While it might have been easy to skip this issue to take a stand against DC Comics choosing to employ Viktor Bogdanovic, that would be the wrong way to go with this. Voluntarily silencing oneself in such matters is often something that those of us in marginalized groups have to do all too often, but when there is an outlet like this to make it known where one stands on such things where it might be noticed that is a chance that I feel I have to take.
As stated last month, Bogdanovic is an artist that is no stranger to the big two comic companies and is the same artist that chose to mock sexual assault by revealing his own story and claiming women should just learn to roundhouse kick to stop assaults/harassment from happening. When the internet rightfully clapped back, Bogdanovic doubled down and threw out blocks (this reviewer being one of the blocked) and then threw out a lacklustre “sorry not sorry” so-called apology.
Marvel, who was employing him at the time on Wolverine, said nothing about what happened as they rarely ever do and despite his time quietly coming to an end on work for them DC stood by with arms wide open apparently.
Putting such an individual on this book is disrespectful on so many levels especially since it puts a stain on the stellar work of everyone else that is on this book. At long last, a woman has been given the chance to write the book that this company is named after starring one of their biggest characters and just a handful of issues into her run this happens. Mariko Tamaki deserves better than this.

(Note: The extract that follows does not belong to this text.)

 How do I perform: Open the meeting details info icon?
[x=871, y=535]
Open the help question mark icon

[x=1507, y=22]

Jordie Bellaire and Aditya Bidikar deserve better than this.
Tamaki is still building an intriguing story, even if it’s beginning to run just a bit long in some areas, which leans more heavily on the action this issue than any of the other genres of past issues or the detective work of prior issues. Roland Worth is one of many rich and powerful foes that Batman has fought but feels quite different because he has other power to back up his threat and cares very little for what gets in his way. It’s also more effective now that Batman has been brought down on so many levels, someone like Worth becomes a truly dangerous threat again.

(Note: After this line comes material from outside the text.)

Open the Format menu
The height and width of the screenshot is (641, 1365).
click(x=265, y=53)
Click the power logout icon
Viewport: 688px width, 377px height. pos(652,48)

Bellaire and Bidikar continue to do stellar work in this issue with Bellaire still bringing the moody and almost neo-noir elements of her coloring (similar but different from her work in Catwoman) and Bidikar nails the lettering across the board. There is a ton of dialogue as more of the story builds this issue, around the action, and none of it overwhelms or feels out of place.
As mentioned last review, Bogdanovic’s art is fine as a standard type of industry art but is a far step down from what this book has when Dan Mora and Bellaire are teaming up. Daniel Henriques takes over on the inking of Bogdanovic’s work and does really solidly. Bogdanovic’s work just lacks the detail and clarity of what the book had before, a number of scenes looking had Huntress or others looking blurry rather than clear and detailed.

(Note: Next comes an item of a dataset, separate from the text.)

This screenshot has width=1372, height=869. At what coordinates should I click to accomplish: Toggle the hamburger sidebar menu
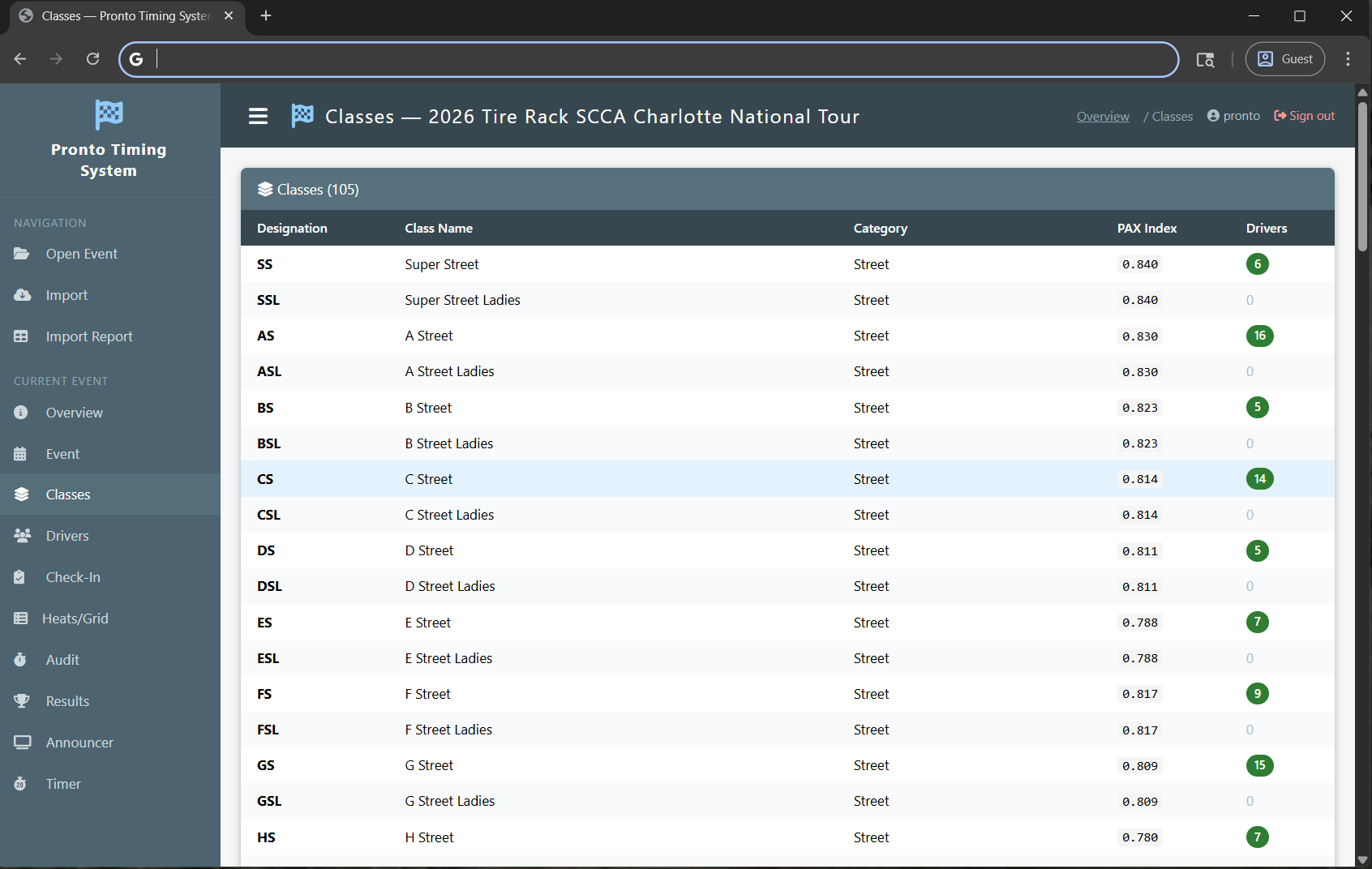[258, 117]
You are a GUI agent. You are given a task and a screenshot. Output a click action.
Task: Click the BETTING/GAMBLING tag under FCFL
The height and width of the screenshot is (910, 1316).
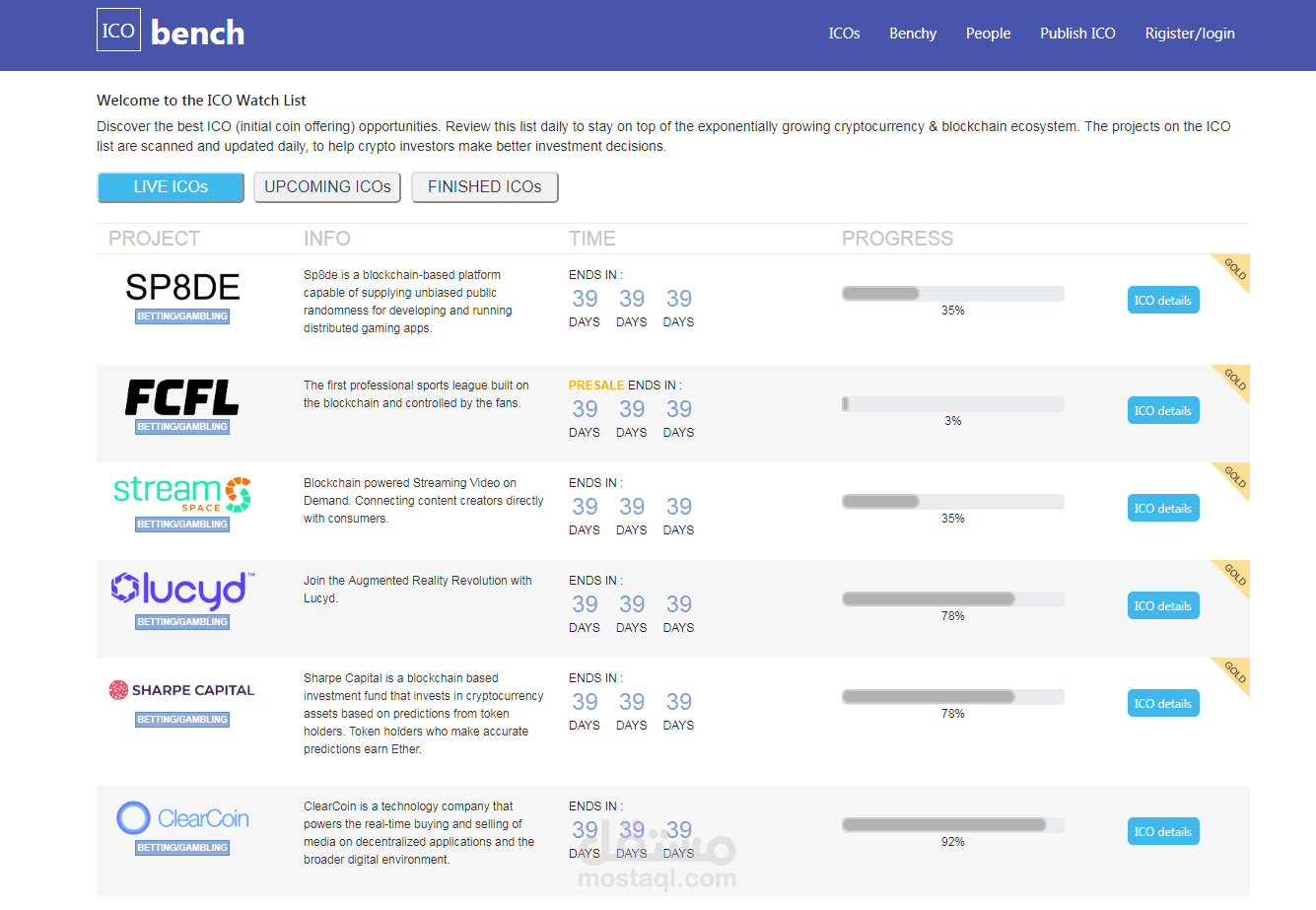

At the end of the day all that aside, the man is the wrong choice for this book or really any other when he hasn’t begun to even make amends for what he has done in the past.
There is one backup in this issue, a Penguin-focused story from Meghan Fitzmartin, Karl Mostert, Bellaire, and Rob Leigh. It’s very well crafted and gives some great insight into how the Penguin has sort of fallen as a perceived threat to Batman and everyone else in Gotham. It also provides a glimpse into a moment in time that connects to the main story o the issue.
Mostert has a style that actually is closer somewhat to Mora’s that would have definitely been a closer match to fill in on the main arc of the book while Mora is away. It’s more detailed and meshes far better with Bellaire’s colors.
Leigh’s lettering work adds a whole lot as the variations in the dialogue styles just work great as do the very different caption styles that tell us all about the evolution of penguins.
Detective Comics #1038 is now on sale in print and digitally from DC Comics.